At a Christmas dinner one year, Kelley had "bragged about being armed," Rod Green said.
Wilson County Sheriff Joe Tackitt has said the church pastor saw Kelley in the crowd at the festival but that the pastor did not witness any behavior that raised alarms.
Investigators have said Sunday's shooting appeared to stem from a domestic dispute involving Kelley and his mother-in-law, and that he had sent threatening messages to her. The mother-in-law sometimes attended services at the church but was not present on Sunday. Kelley died of what appeared to be a self-inflicted gunshot wound after the massacre.
The Greens run a food pantry that offered this stricken Texas community another chance to mourn Friday as the charity resumed its weekly operations five days after the massacre at the church next door.
People crowded inside the By His Grace pantry, tearfully hugging and filling bags with donated bakery goods, groceries and used clothing.
The pantry's director, Lula White, was among those killed. White was also the 71-year-old grandmother of the gunman's wife.

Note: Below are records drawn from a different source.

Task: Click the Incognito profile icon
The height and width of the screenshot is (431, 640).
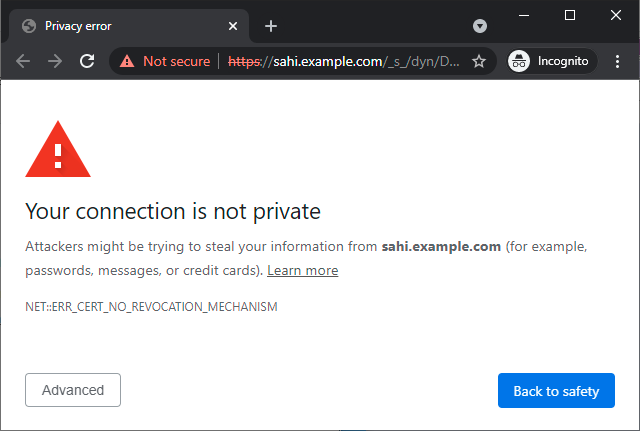Action: coord(519,61)
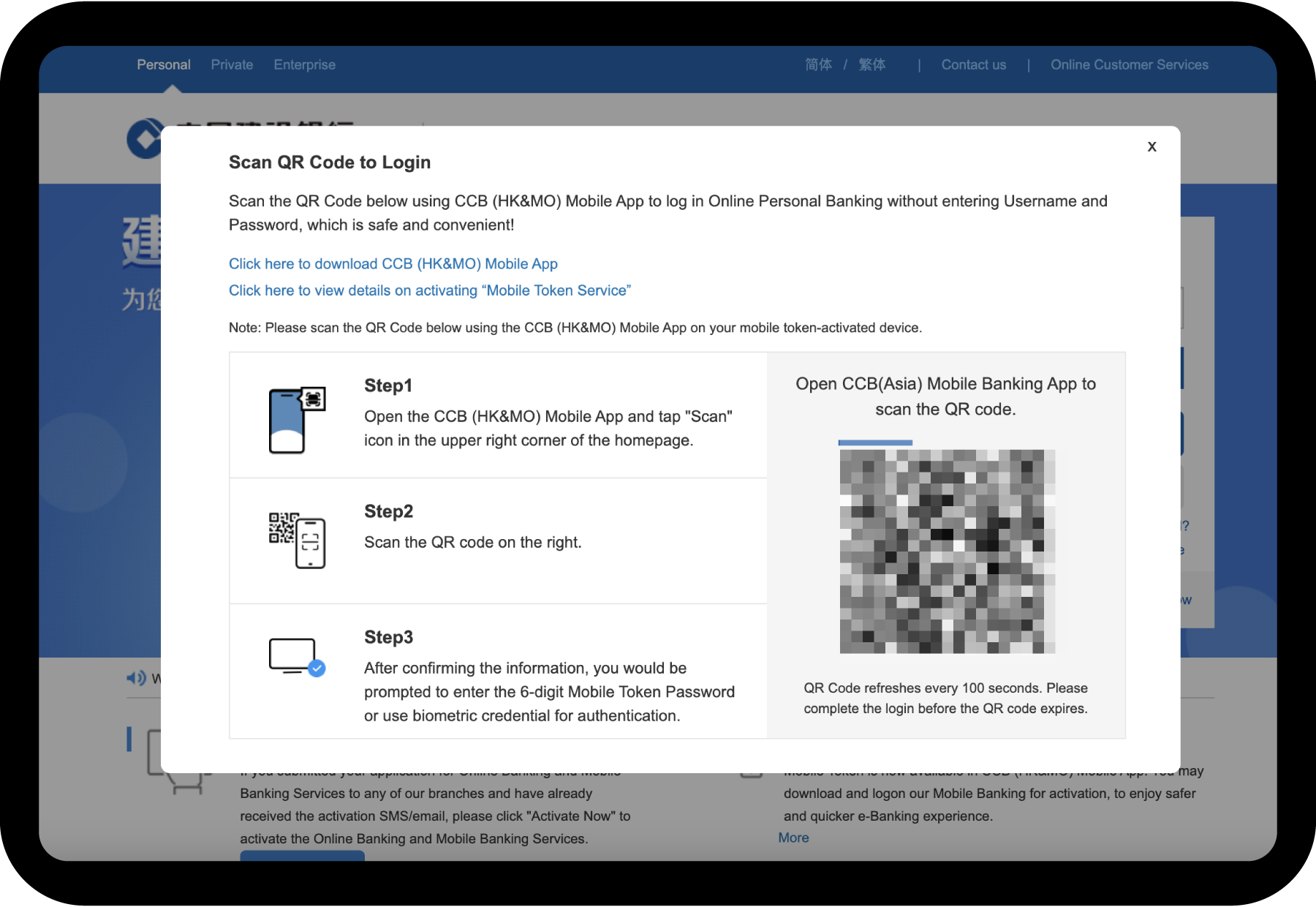The width and height of the screenshot is (1316, 907).
Task: Click the QR refresh progress bar
Action: point(875,443)
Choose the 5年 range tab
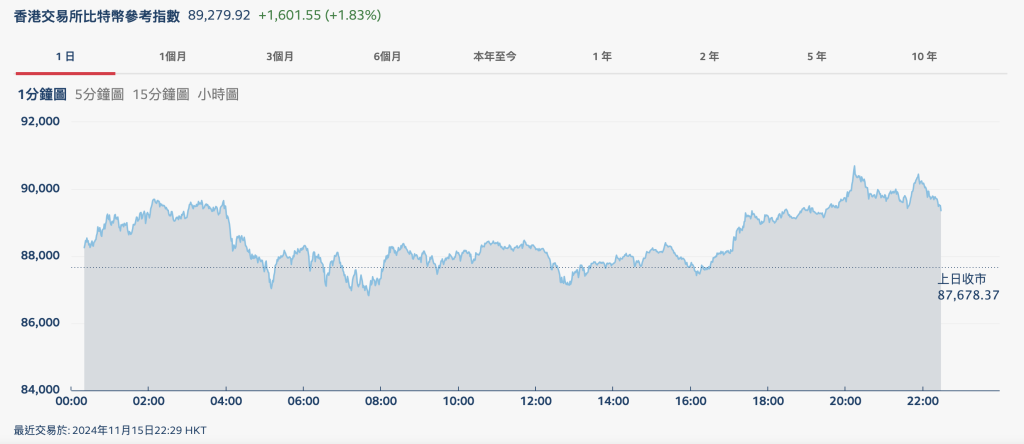This screenshot has height=444, width=1024. 816,57
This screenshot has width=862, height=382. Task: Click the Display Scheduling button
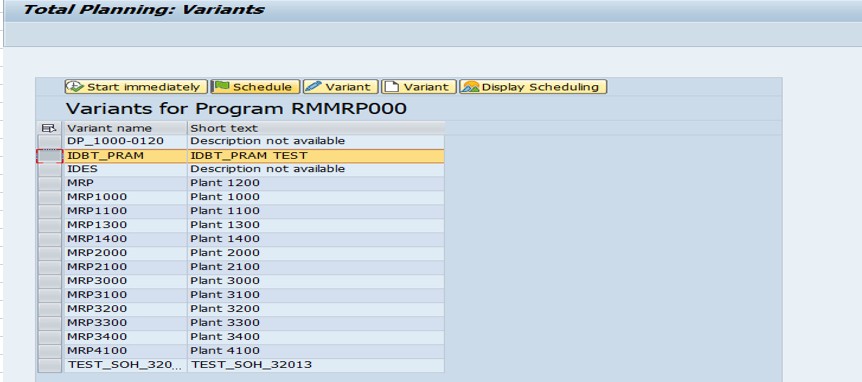click(x=533, y=87)
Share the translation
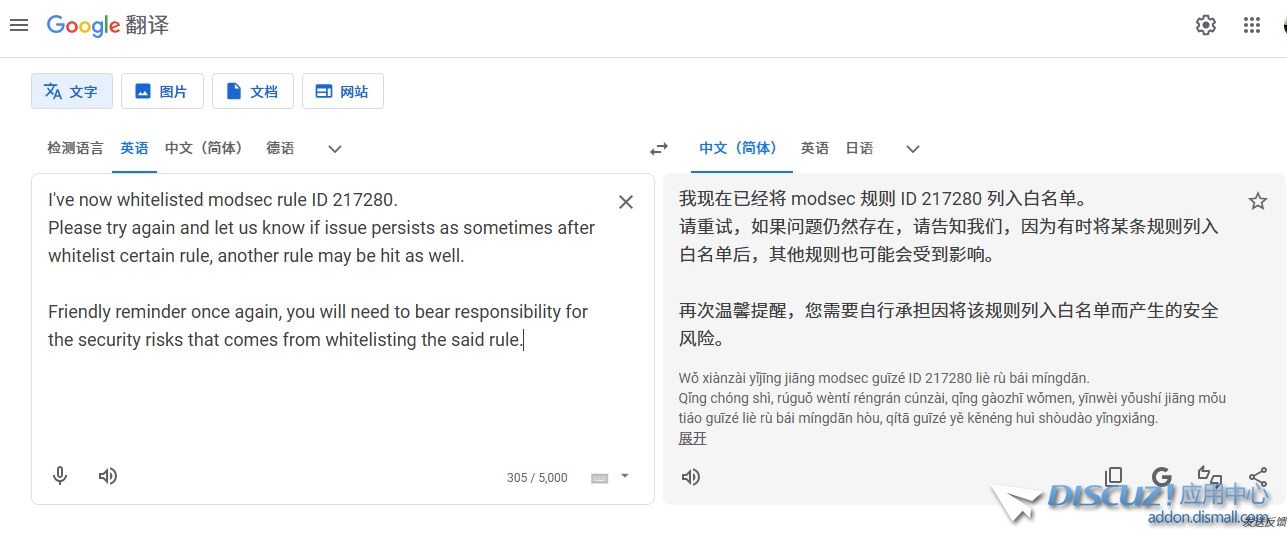This screenshot has width=1287, height=543. (x=1258, y=477)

As 68-year-old Brandy Johnson walked in, she flinched and she said she could "see Lu at the desk." White "had a heart as big as Texas," she said.

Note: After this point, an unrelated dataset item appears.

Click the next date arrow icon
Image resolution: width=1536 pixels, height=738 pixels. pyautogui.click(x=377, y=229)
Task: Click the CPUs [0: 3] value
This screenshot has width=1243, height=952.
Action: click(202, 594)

The Greens have operated the pantry for 11 years. She said she has slept little since Sunday, waking up screaming from nightmares. The couple, who were married at the church, were not at the service but later watched as worshippers were carried out in body bags.
"It is fresh in my mind. I see it all -- just over and over and over," Judy Green said.

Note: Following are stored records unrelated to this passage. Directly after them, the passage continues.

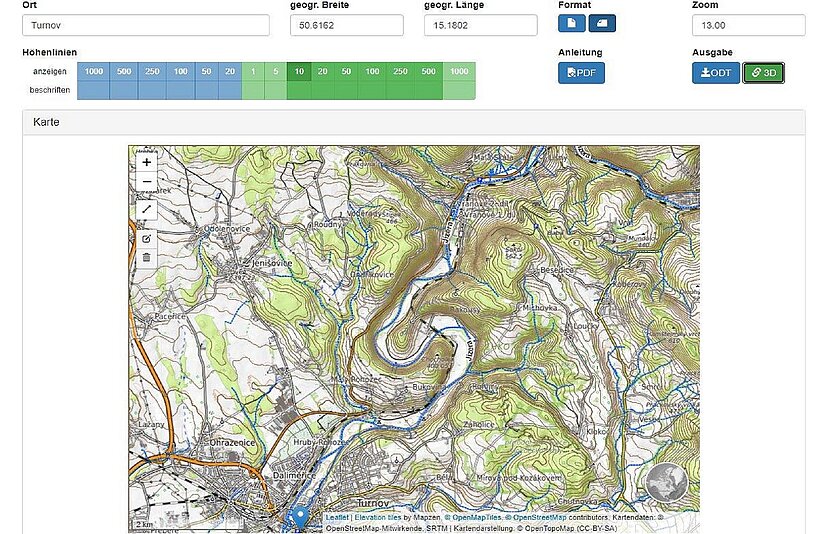This screenshot has width=840, height=534.
Task: Toggle the green 250 contour line interval
Action: click(400, 72)
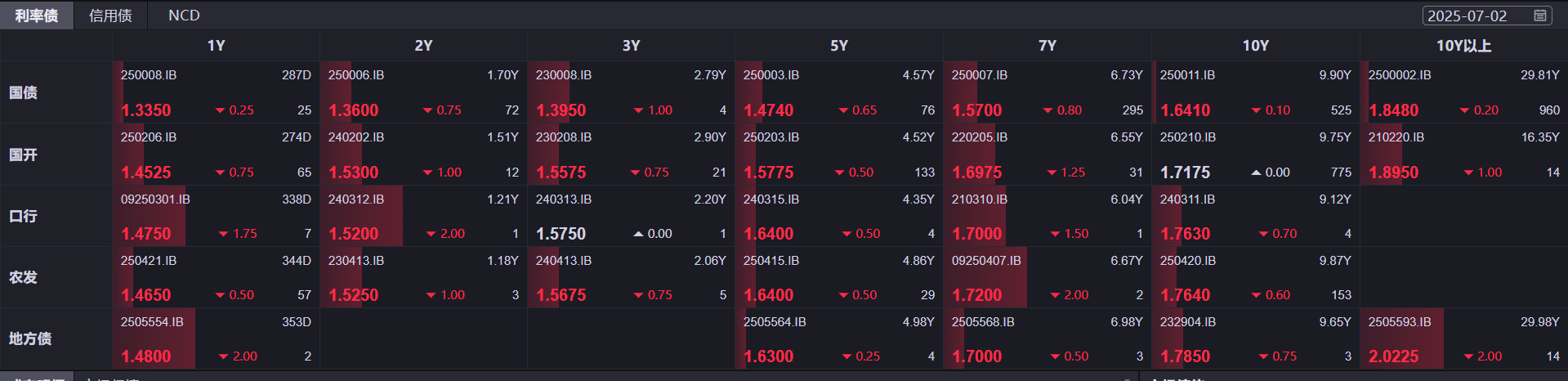Viewport: 1568px width, 381px height.
Task: Switch to the 信用债 tab
Action: pos(110,16)
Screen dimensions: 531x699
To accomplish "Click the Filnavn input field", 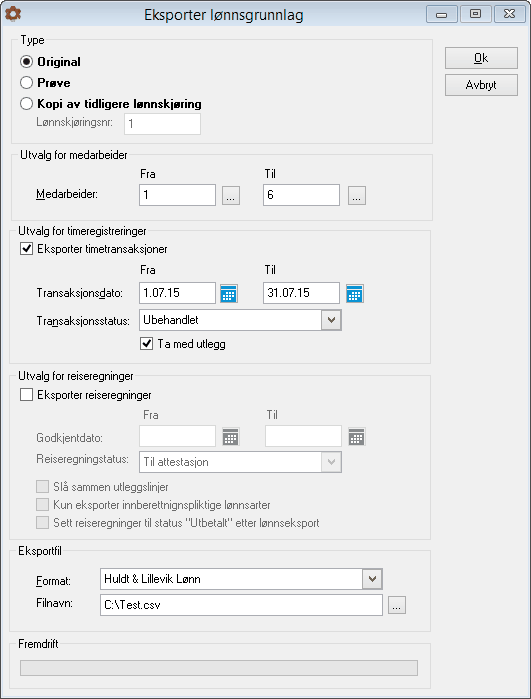I will [x=241, y=605].
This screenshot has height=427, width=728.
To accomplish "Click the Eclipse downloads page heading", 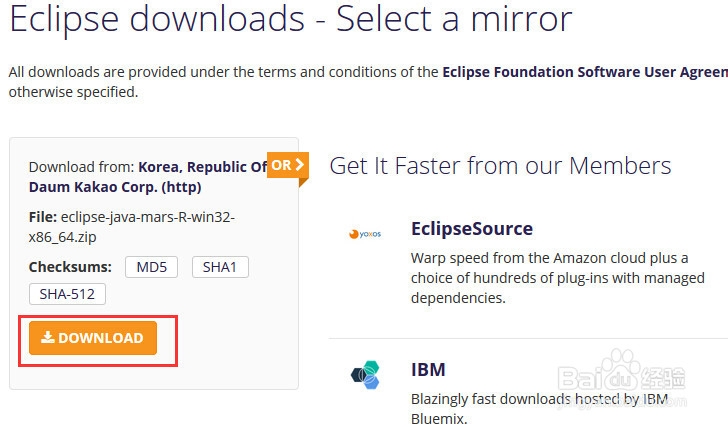I will (290, 18).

Deana Cassel, who is 52 and a lung cancer patient, wiped away tears as she helped straighten piles of used clothing. She said volunteering at the pantry had given her a sense of purpose and a way to channel her grief about losing friends in the shooting.
"There's a lot of poverty in this area, but people don't only come here for something to eat. These people make them think they have someone in their life," she said, gesturing toward the Greens.
Law enforcement officials have reopened the intersection where the First Baptist Church stands, but black mesh material was tied to the chain-link fence surrounding it. With the bullet-ridden church door open, a tall wooden cross could be seen at the altar.
At annual Veterans Day observances Saturday, the church victims with military backgrounds will receive a full military salute on the grounds of the community hall, said Alice Garcia, president of the unincorporated town's community association.
"Everyone in the community is doing what they can, but honestly everyone feels so helpless," 20-year-old Karyssa Calbert of neighboring Floresville, Texas, said at the hall.
Before the church is demolished, it will serve as a temporary memorial, said Rod Green, who also serves as the grounds steward for the church.
The building will be scrubbed down and whitewashed, and chairs will be placed inside -- one to commemorate each of the dead. Late Friday afternoon, people in dust suits could be seen scrubbing the walkway leading to the front door.
Services will never take place there again, Rod Green said, explaining that the church plans to build a new structure on property it owns elsewhere. Services will be held Sunday at a nearby baseball field.
Pastor Frank Pomeroy told leaders of the Southern Baptist Convention earlier this week that it would be too painful to continue using First Baptist Church as a place of worship.